(Items from a data source)

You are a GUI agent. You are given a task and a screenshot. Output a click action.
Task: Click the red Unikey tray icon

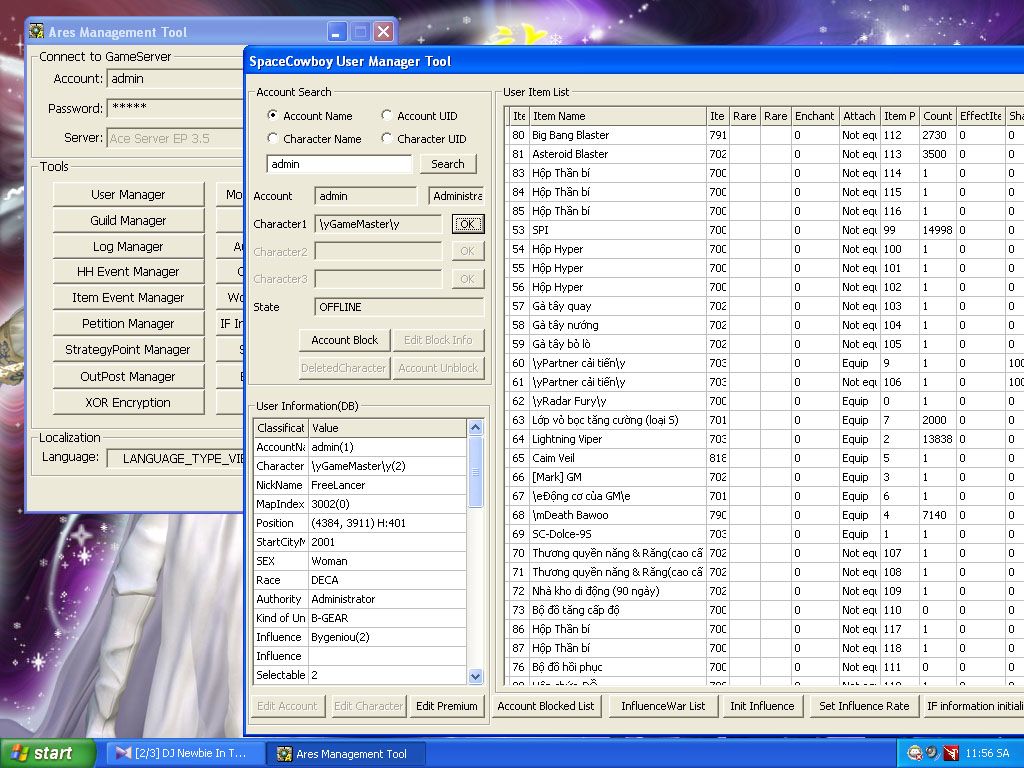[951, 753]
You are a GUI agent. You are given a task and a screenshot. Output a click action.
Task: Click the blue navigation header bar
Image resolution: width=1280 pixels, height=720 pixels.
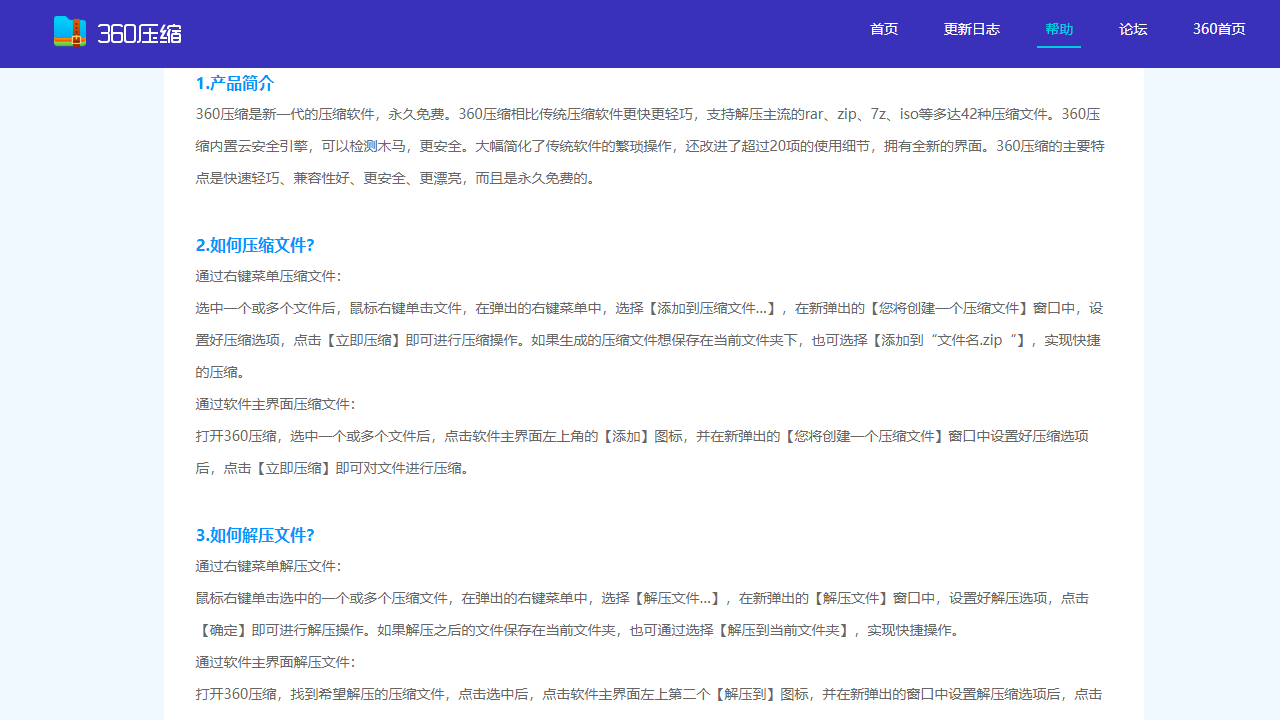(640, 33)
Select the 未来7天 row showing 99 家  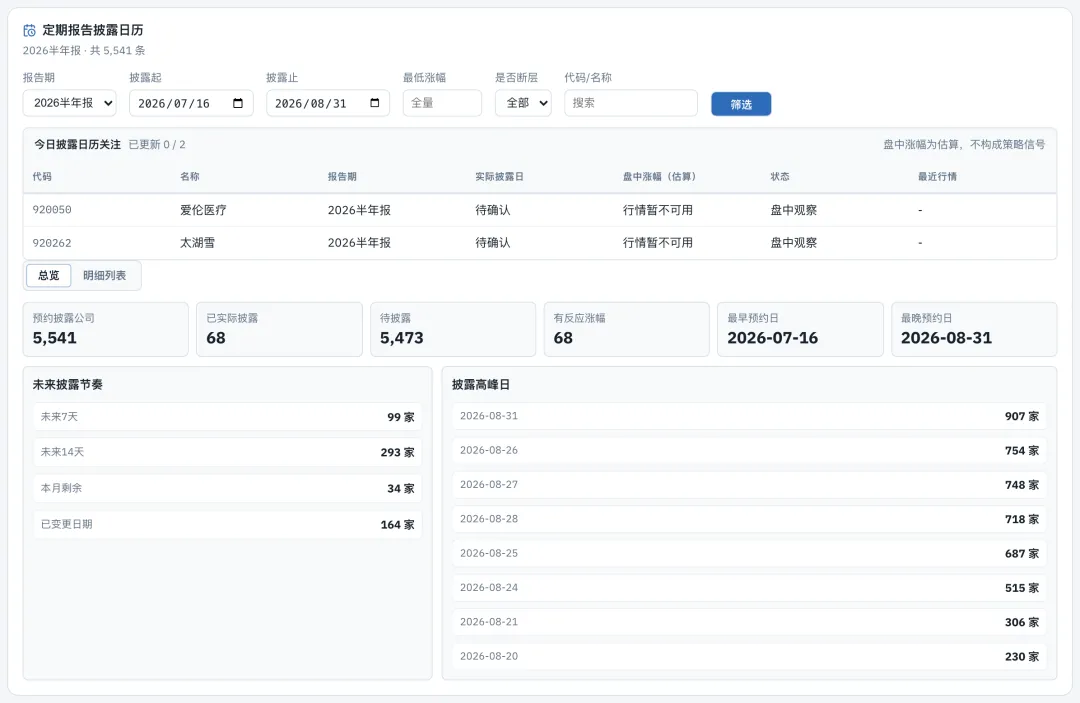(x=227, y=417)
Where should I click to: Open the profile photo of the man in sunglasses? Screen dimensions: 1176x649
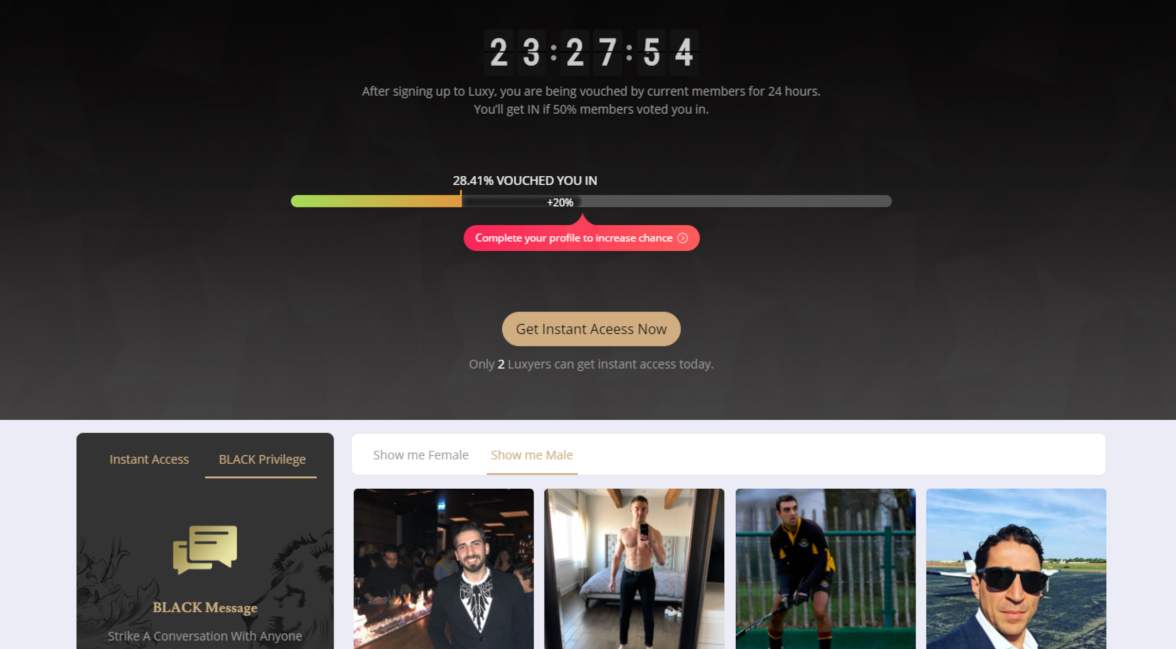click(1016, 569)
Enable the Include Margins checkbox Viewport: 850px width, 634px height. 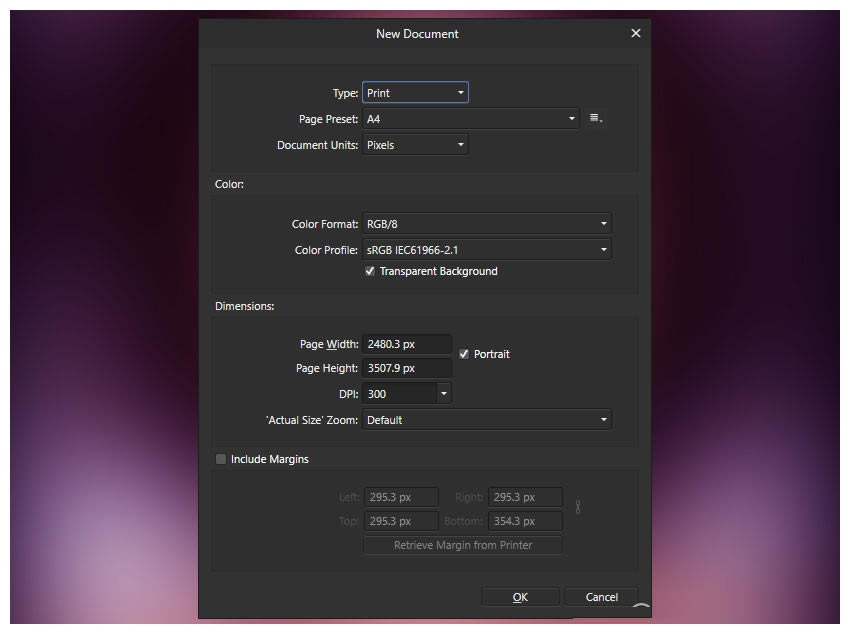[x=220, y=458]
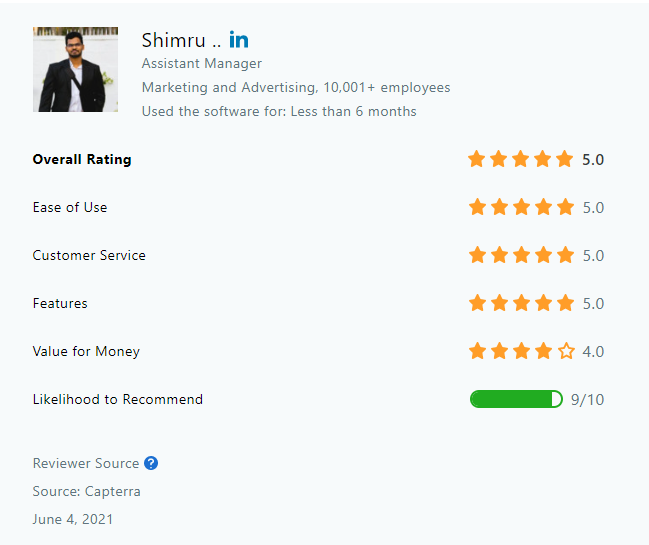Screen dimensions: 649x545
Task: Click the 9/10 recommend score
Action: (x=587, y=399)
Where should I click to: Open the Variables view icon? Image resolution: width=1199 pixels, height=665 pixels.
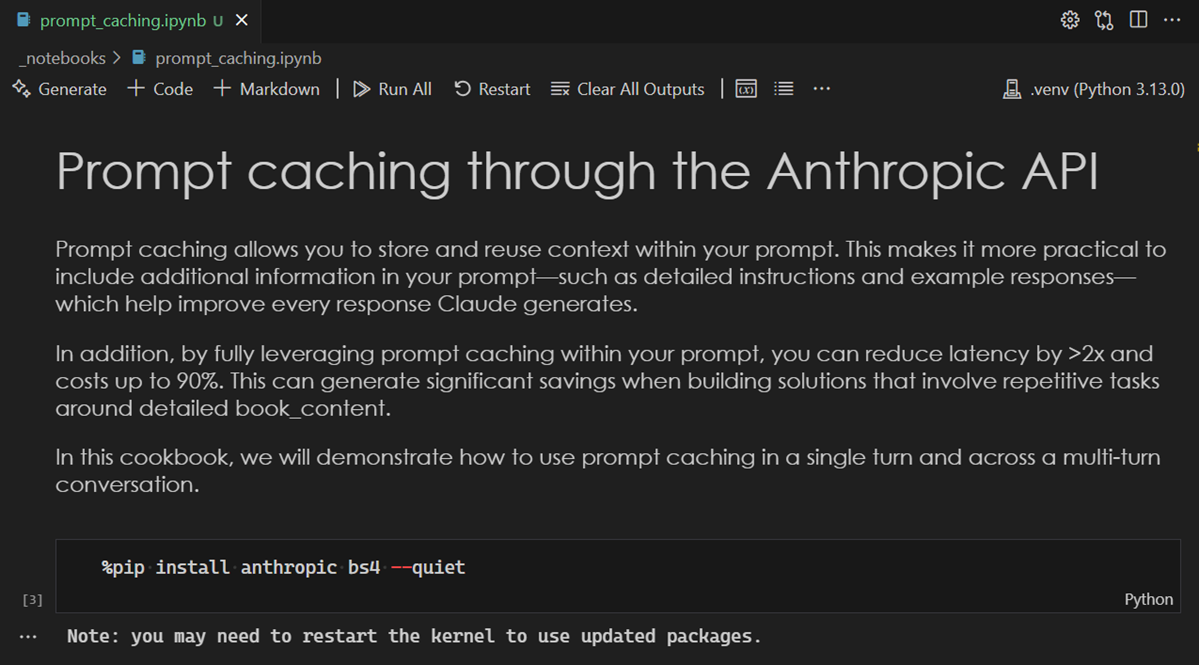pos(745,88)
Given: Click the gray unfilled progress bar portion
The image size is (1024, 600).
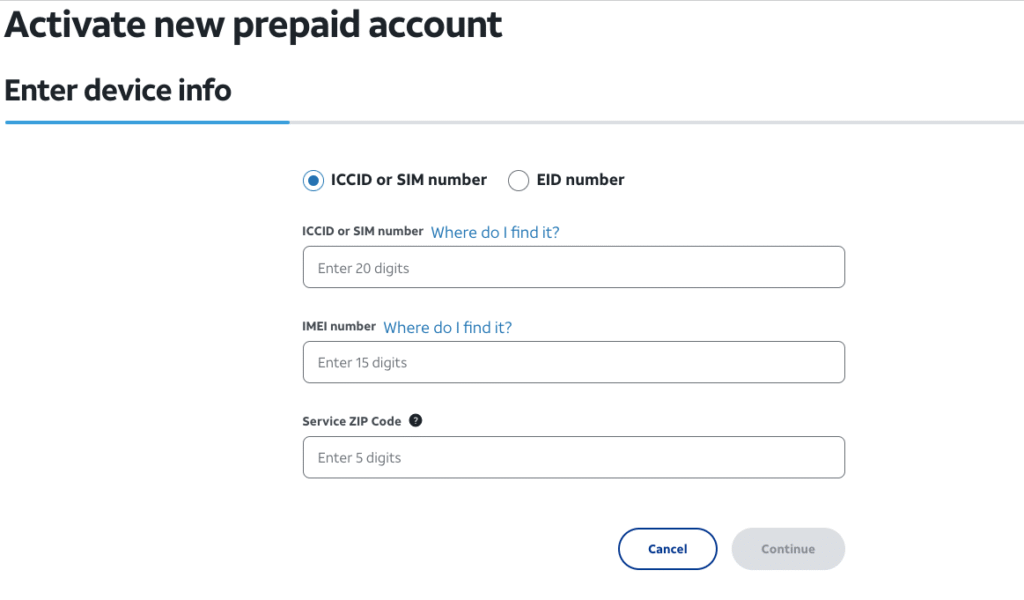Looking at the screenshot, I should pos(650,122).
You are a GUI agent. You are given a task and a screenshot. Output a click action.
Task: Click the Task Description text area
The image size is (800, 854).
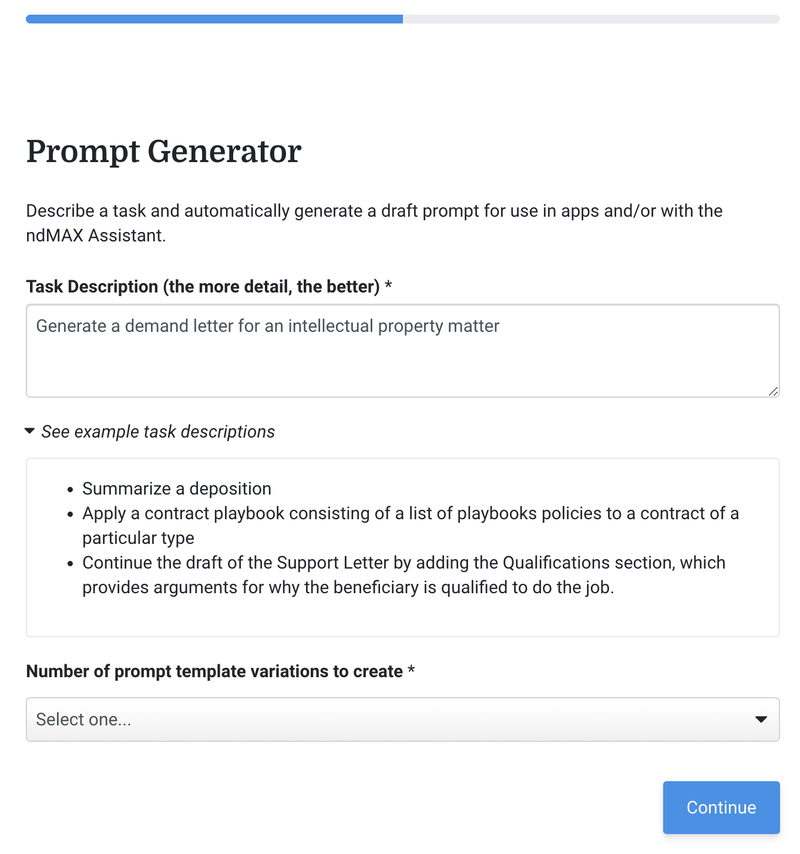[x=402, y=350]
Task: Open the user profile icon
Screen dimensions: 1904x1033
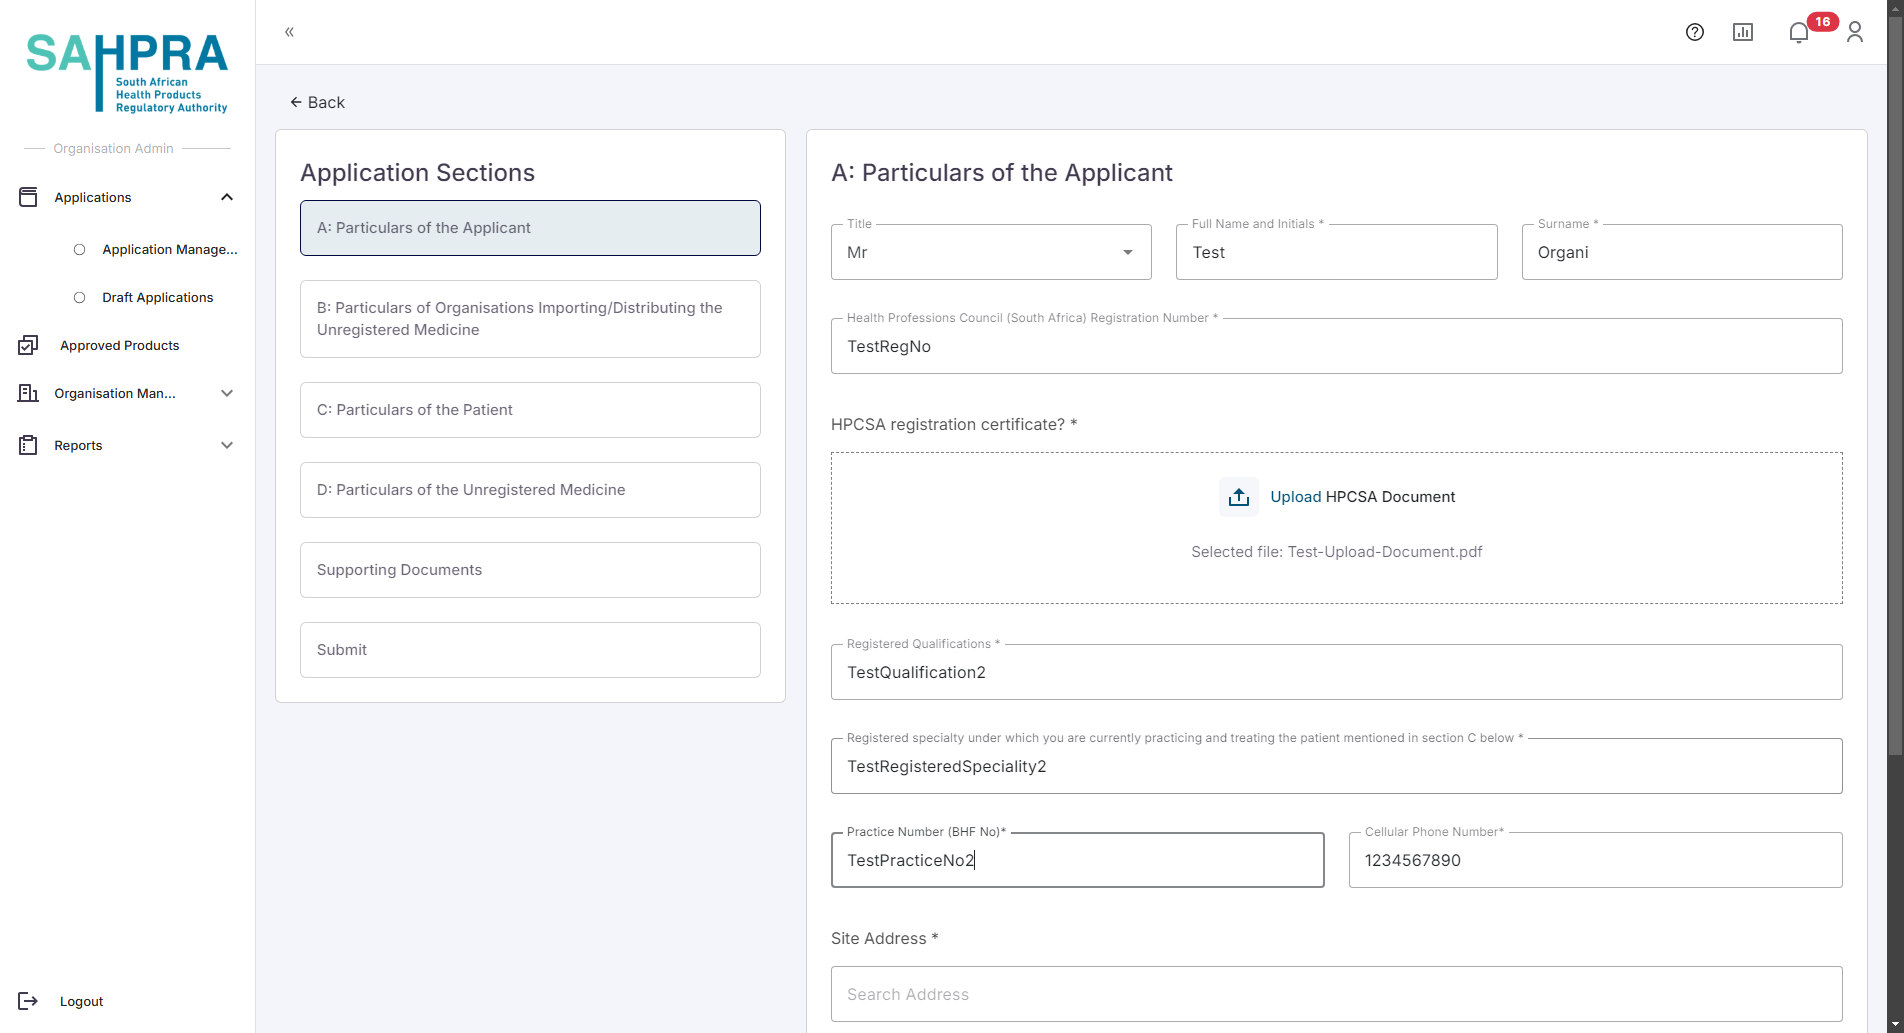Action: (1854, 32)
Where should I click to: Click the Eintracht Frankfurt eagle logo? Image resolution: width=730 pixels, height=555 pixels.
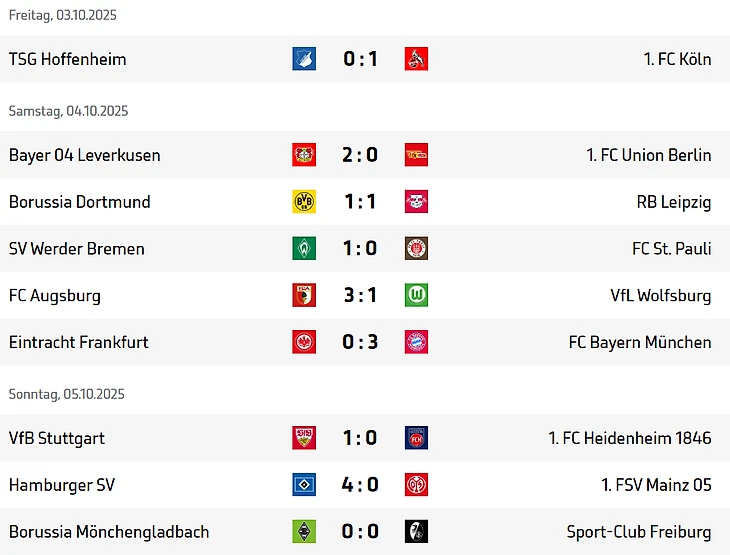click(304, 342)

WORK INSTRUCTIONS: Copy nothing but the lines from the line holding "Given: Click the" through the last line of the entries, exactly, while leaving out the pictures.

ANSWER SECTION:
Given: Click the gray unfilled progress bar portion
The image size is (1024, 600).
Looking at the screenshot, I should pos(650,122).
You are a GUI agent. You are given a task and a screenshot. Output a click action.
Task: Click the Task Description text area
The image size is (800, 854).
[x=402, y=350]
Task: Open the user profile icon
Screen dimensions: 1904x1033
Action: (1854, 32)
Where should I click to: Click the Eintracht Frankfurt eagle logo? Image resolution: width=730 pixels, height=555 pixels.
click(304, 342)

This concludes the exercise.